Something like Wildflower Chef Andy Vaughn might prepare at his Italian ristorante in the Iron Blosam Lodge. That night, for the second course, he presented a satin smooth garlic bisque with fresh herb foccacia, both pungent and creamy, flawless.

Not wanting to be creatively outdone, third course chef Garrett Penistan, the youngest of the Snowbird chefs, concocted cunning "Beggar's Purses" made of jalepeno pasta, filled with shrimp and salmon mousse and served on a smoked tomato coulis with anaheim pepper creme fraiche. Under Penistan's direction, Keyhole Junction has changed from Mexican to Southwestern, with whimsical Caribbean and Mediterranean touches. You'll not find a menu like his anywhere in the valley.

The fourth, or main course, was appropriately prepared by Chef Jodie Koestler of the Aerie, Snowbird's flagship dining establishment. We were told that if we had been up at the resort earlier in the afternoon, we would have spied Koestler harvesting the main flavor-contributing ingredient of his vinaigrette, the new growth from the local fir trees. He combined the Douglas Fir Vinaigrette with galantine of New Zealand elk, yellow chanterelles and Yukon potatoes. While Koestler also serves more traditional fare at the Aerie, including numerous offerings on the expansive and exquisite Sunday brunch, this course was reflective of the ambition and originality in which the Aerie prides itself.

Brian K. Florida, executive chef for the entire resort, would have quite the challenge topping the preceding five courses, but he made a noble attempt with his tiny samples of chocolate Grand Marnier pate, blackberry and phyllo Napoleon and petite tiramisu, all drizzled with a hardened caramel sauce and served with Starbucks coffee.

Granted, that evening the chefs were out to impress their critics, and admittedly they did.
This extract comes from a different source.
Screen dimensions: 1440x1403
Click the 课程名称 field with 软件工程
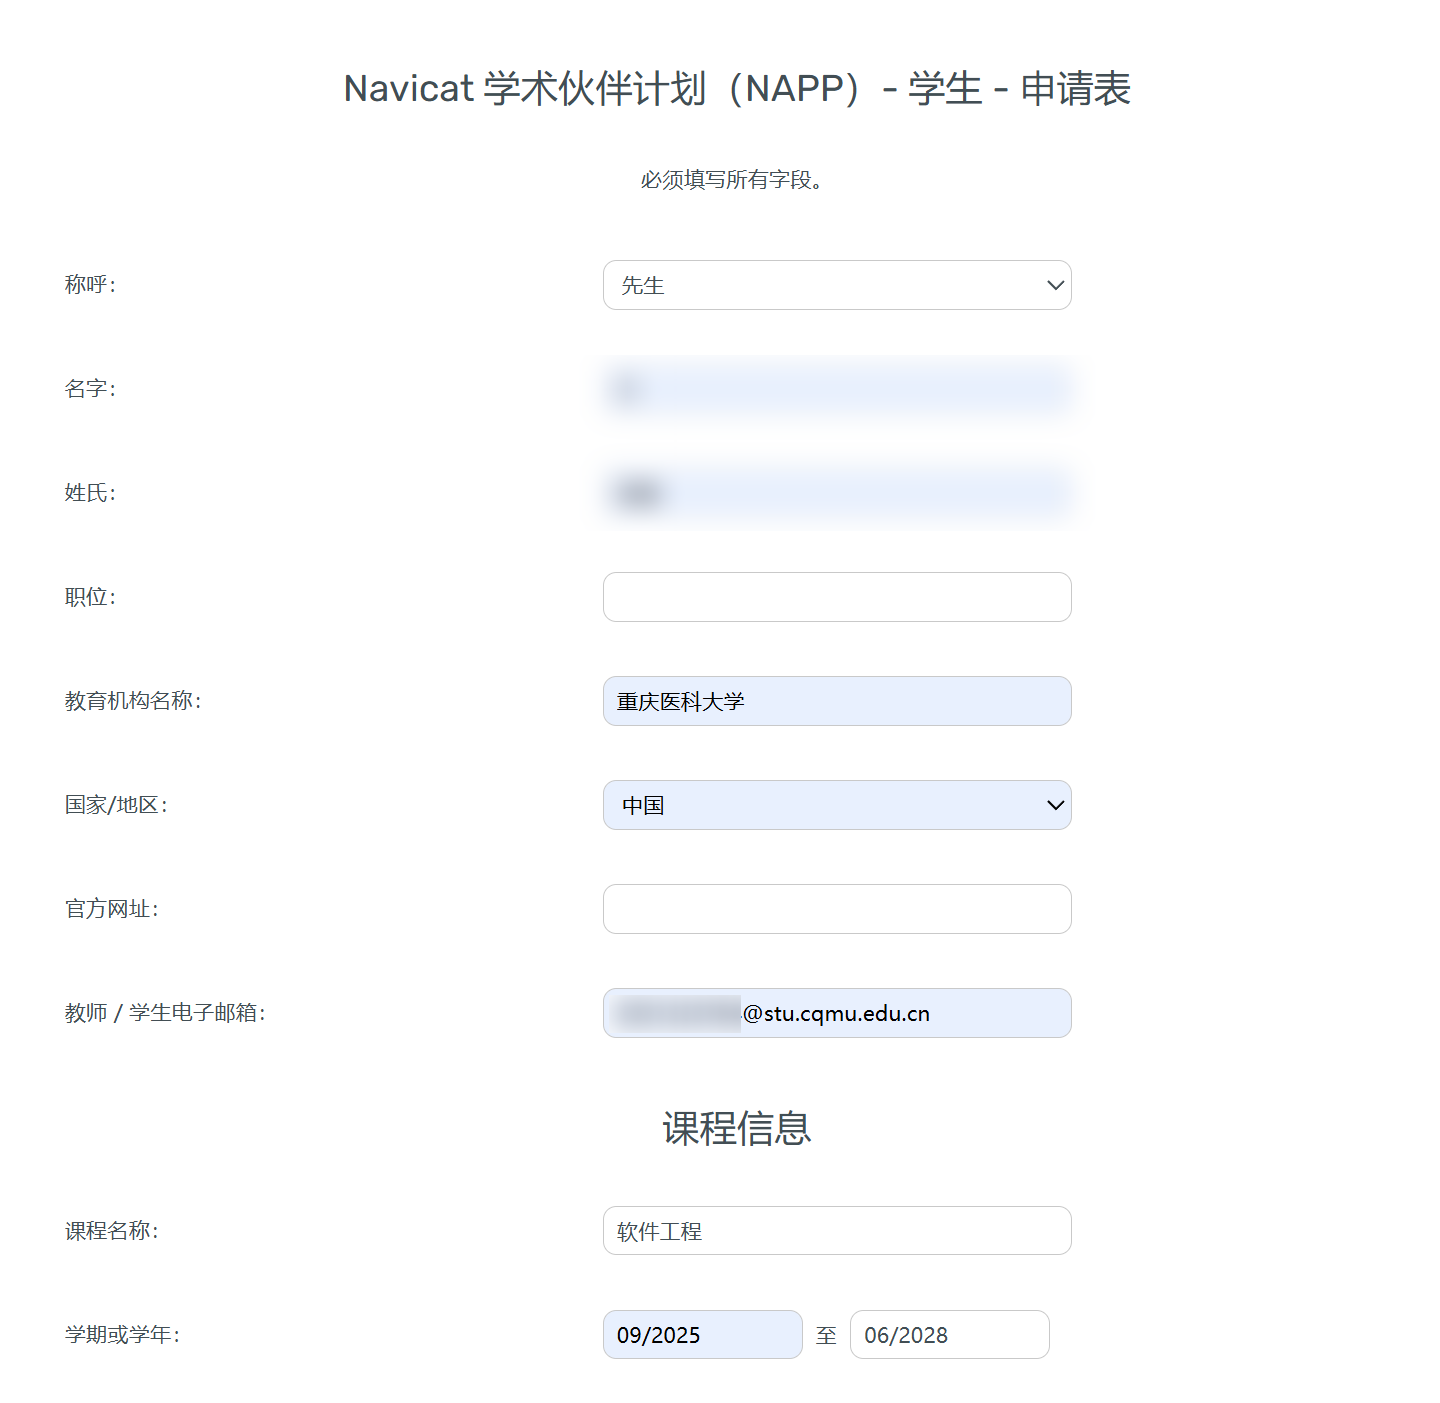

But in serving a "signature" dinner, they are aware that if they didn't meet the same standards on our return, incognito visits (yes, I wear a disguise), we would publicize our disappointment, and the disappointment of our readers, whom we encourage to respond. They are confident in their cuisine and willing to put it to our tests.
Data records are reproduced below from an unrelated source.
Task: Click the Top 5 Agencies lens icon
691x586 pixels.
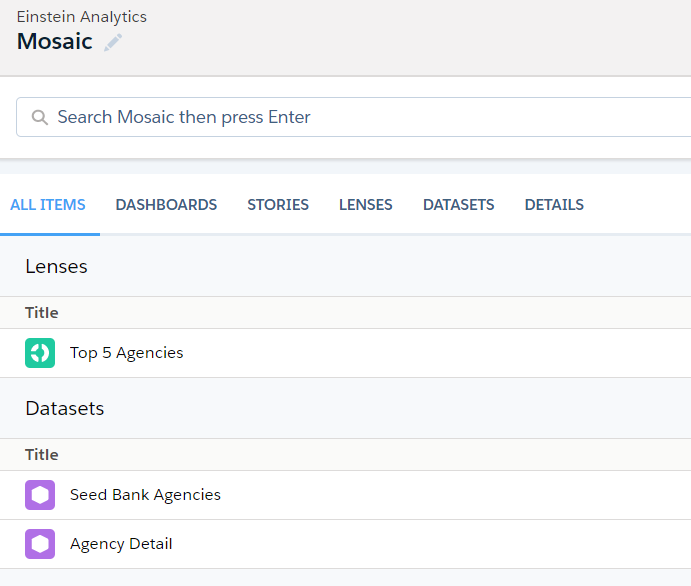Action: [39, 353]
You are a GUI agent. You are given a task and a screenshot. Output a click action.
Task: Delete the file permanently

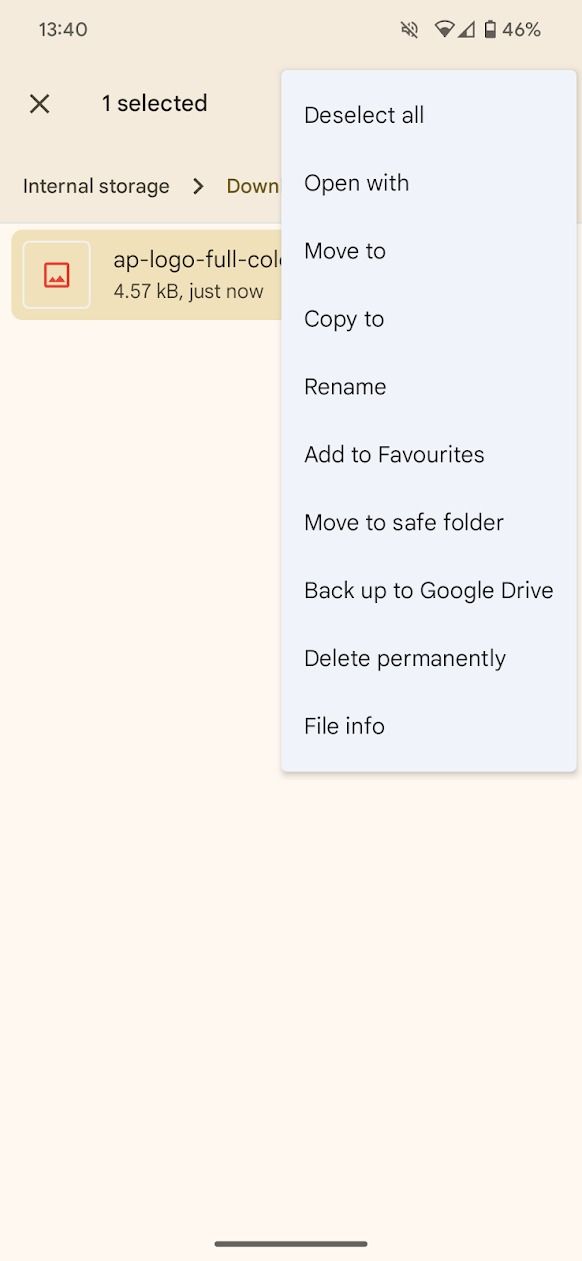click(404, 658)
While meals at the finer Snowbird restaurants are not inexpensive, ranging from $9 for cappellini pomodoro or fettucine Alfredo at the Wildflower to $31 for a steak and crab combination at the Steak Pit, they are certainly not exorbitant. The quality at least matches, and often surpasses, much of what can be found at lower altitudes. No one should make it through an entire summer without at least driving up for a taste, and preferably an ambitious one.
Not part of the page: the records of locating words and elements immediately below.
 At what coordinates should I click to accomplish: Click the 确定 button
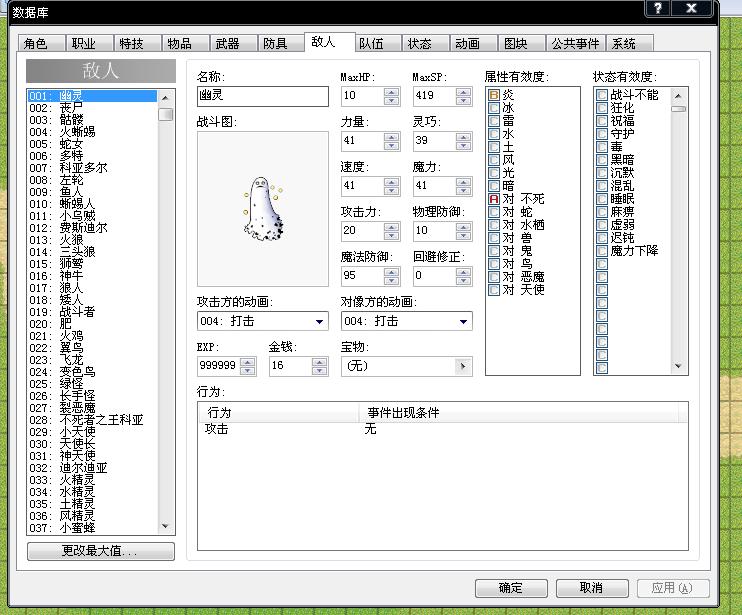pyautogui.click(x=511, y=588)
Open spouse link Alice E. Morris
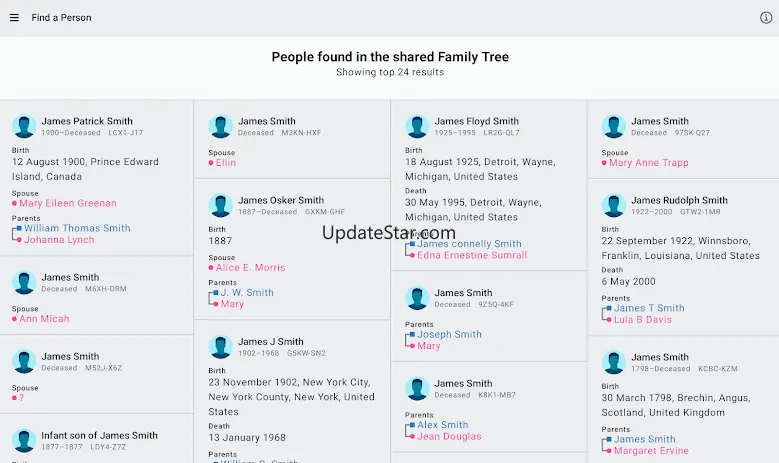Image resolution: width=779 pixels, height=463 pixels. pos(250,267)
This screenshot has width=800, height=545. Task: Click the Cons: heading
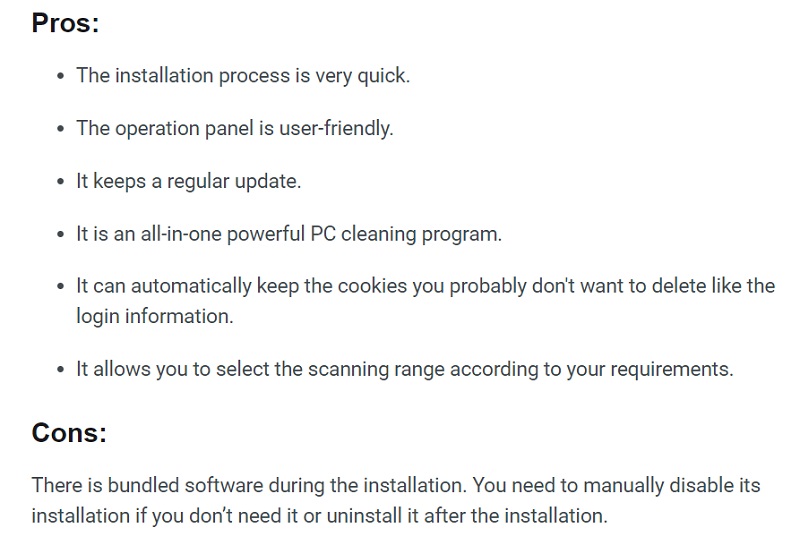pyautogui.click(x=69, y=432)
Rating: * * * * (Individual restaurants could receive more or fewer stars.)

Snowbird Restaurants, up Little Cottonwood Canyon. Open for breakfast, lunch and dinner, reservations recommended. Call for specific hours. The Aerie, 521-6040 ext. 5500, at the top of Cliff Lodge; The Lodge Club Bistro, ext. 3042, in the Lodge at Snowbird; Keyhole Junction, ext. 5100, in the Cliff Lodge; Wildflower Ristorante, ext. 1042, at the Iron Blosam Lodge; The Steak Pit, ext. 4060, in the Snowbird Center.